A TEENAGER who took a knife into Colchester town centre to rob someone “just for the thrill of it” has been judged a dangerous offender after he stabbed a stranger.

Tyler Menzies, 18, stabbed 63-year-old Paul Fairweather in Crouch Street, Colchester, in May.

Ipswich Crown Court heard the victim had been out on the town with a friend and had ended the night at Rubix nightclub.

He emerged from the club in the early hours of the morning, before heading across the road to get some food.

David Baird, prosecuting, said: “Their mood was very good because they came out of the nightclub singing an 80s song.”

Menzies, sitting with two other youngsters near a kebab shop, “did not take very kindly to the singing or activities of Mr Fairweather”.

A verbal confrontation ensued, before Menzies drew a knife and lunged at Mr Fairweather.

The victim was able to partially move out of the way, before Menzies struck out a further four or five times.

The teenager fled the scene and was found a short distance away in a car park by a police officer.

The five-inch blade with a serrated edge, was found nearby. In hospital, Mr Fairweather received stitches to a single puncture wound to his chest.

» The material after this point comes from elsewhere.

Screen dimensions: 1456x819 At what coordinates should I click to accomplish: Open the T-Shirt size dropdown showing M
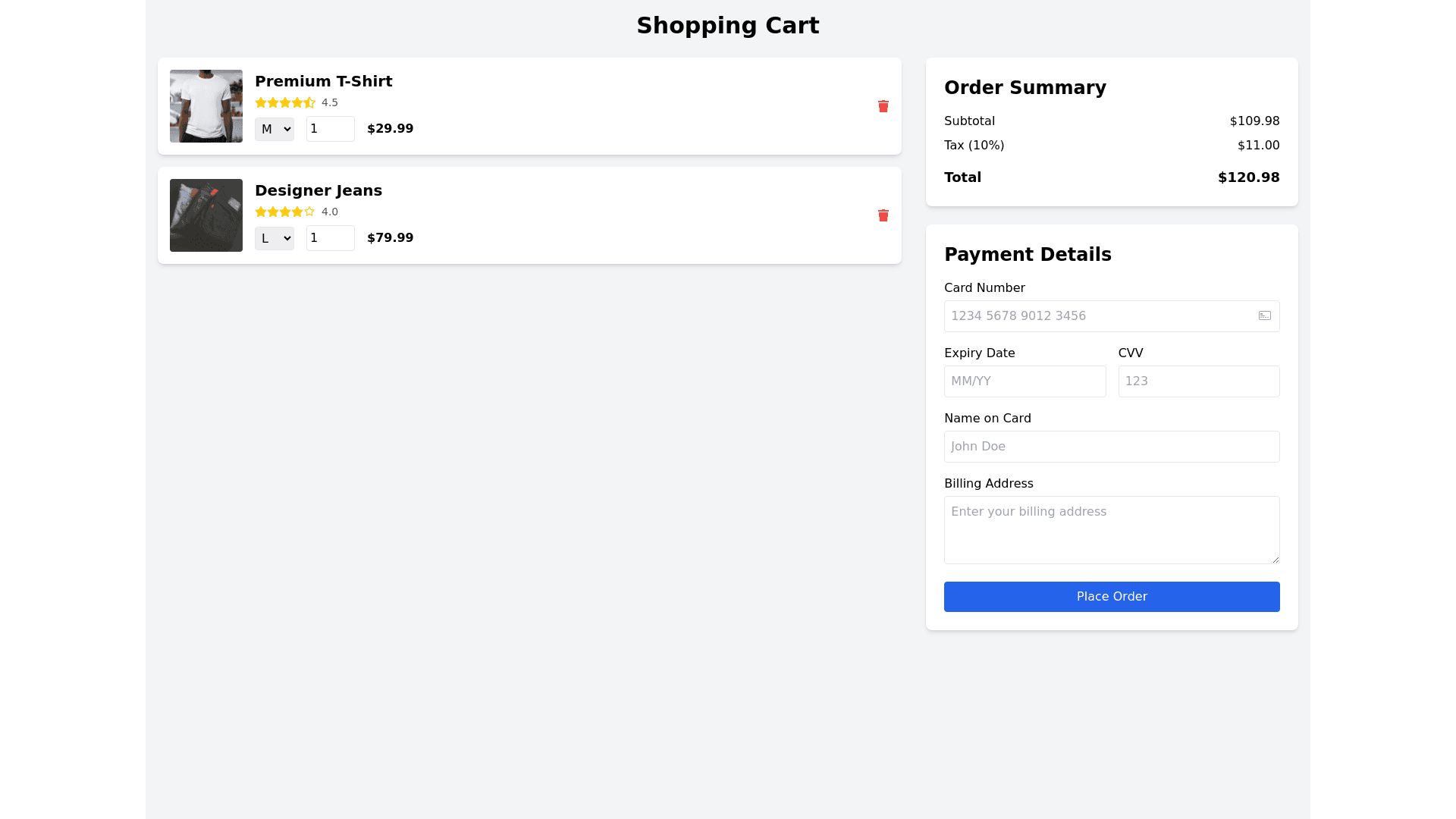click(275, 129)
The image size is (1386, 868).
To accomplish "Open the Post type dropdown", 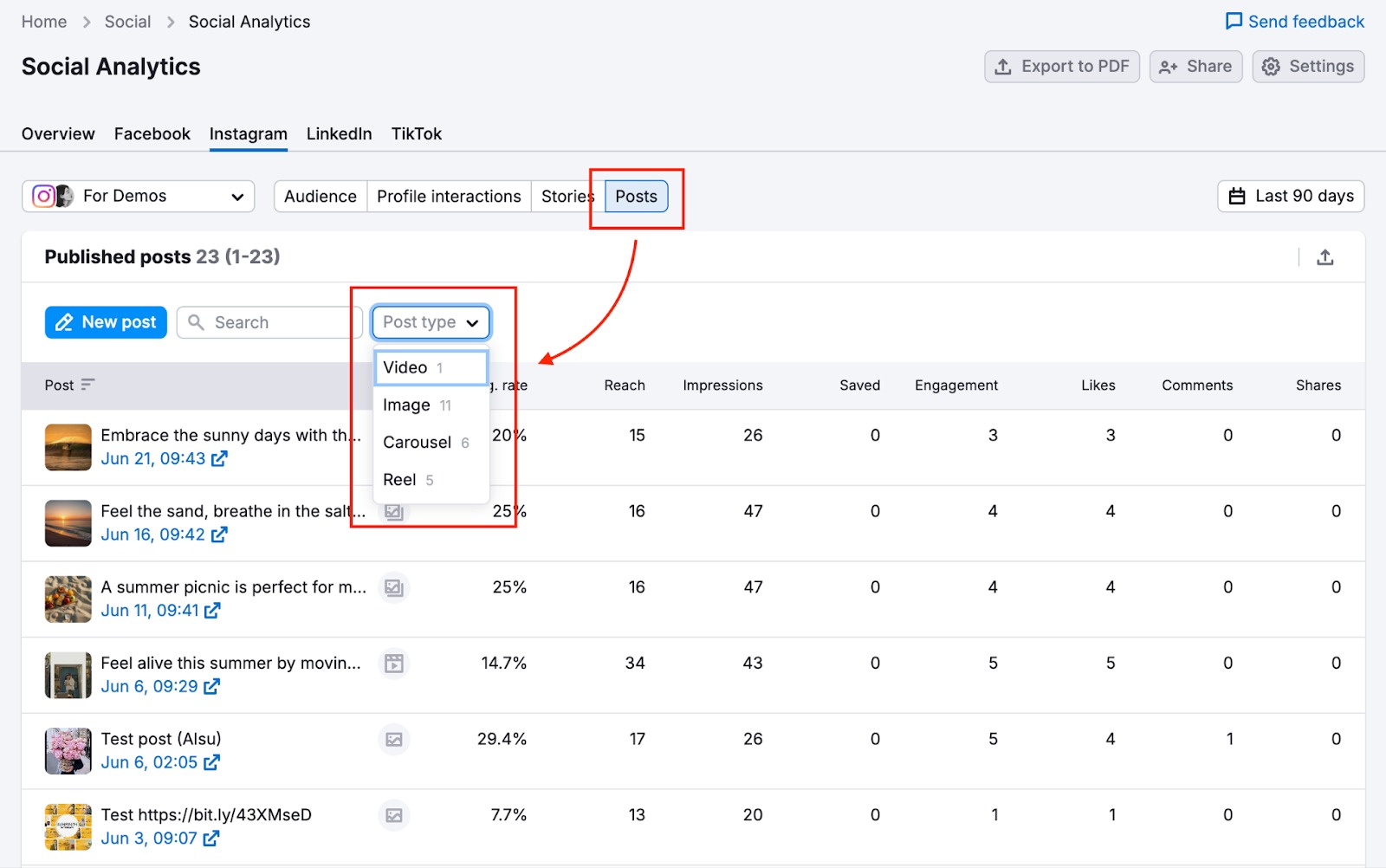I will 431,321.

The court heard Menzies carried out the stabbing while under a youth referral order, a sentence imposed after he was found to be carrying a nine-inch blade in public in November last year.

He admitted wounding with intent to cause grievous bodily harm and possession of an offensive weapon.

Sasha Bailey, mitigating, said Menzies was open to undertaking therapy to deal with the trauma and suspected PTSD he suffers following a difficult childhood.

She said her client had left education around the age of 12, at which point he was “largely left to his own devices”.

“There is empathy within him, he is not somebody who is simply cut off with no remorse or feelings for those around him,” she said.

She said Menzies, of Walsingham Road, Colchester, had “found solace” in Islam while in prison.

“He explained to me eloquently he finds peace now,” she said.

Judge Martyn Levett called the stabbing “just one more case in a catalogue of violent incidents which blight the streets of our towns”.

He said Menzies had taken a knife out that night “to rob someone just for the thrill”.

“You stabbed Paul Fairweather for no apparent reason at all, apart from his singing,” he said.

Judge Levett said in police interview, Menzies accepted he had been “caught red-handed”.

He added: “But all you could do was laugh and say you didn’t have any regrets for what you did”.

Menzies was judged to be a dangerous offender and received a prison sentence of four years and four months, with an extended five years licence period.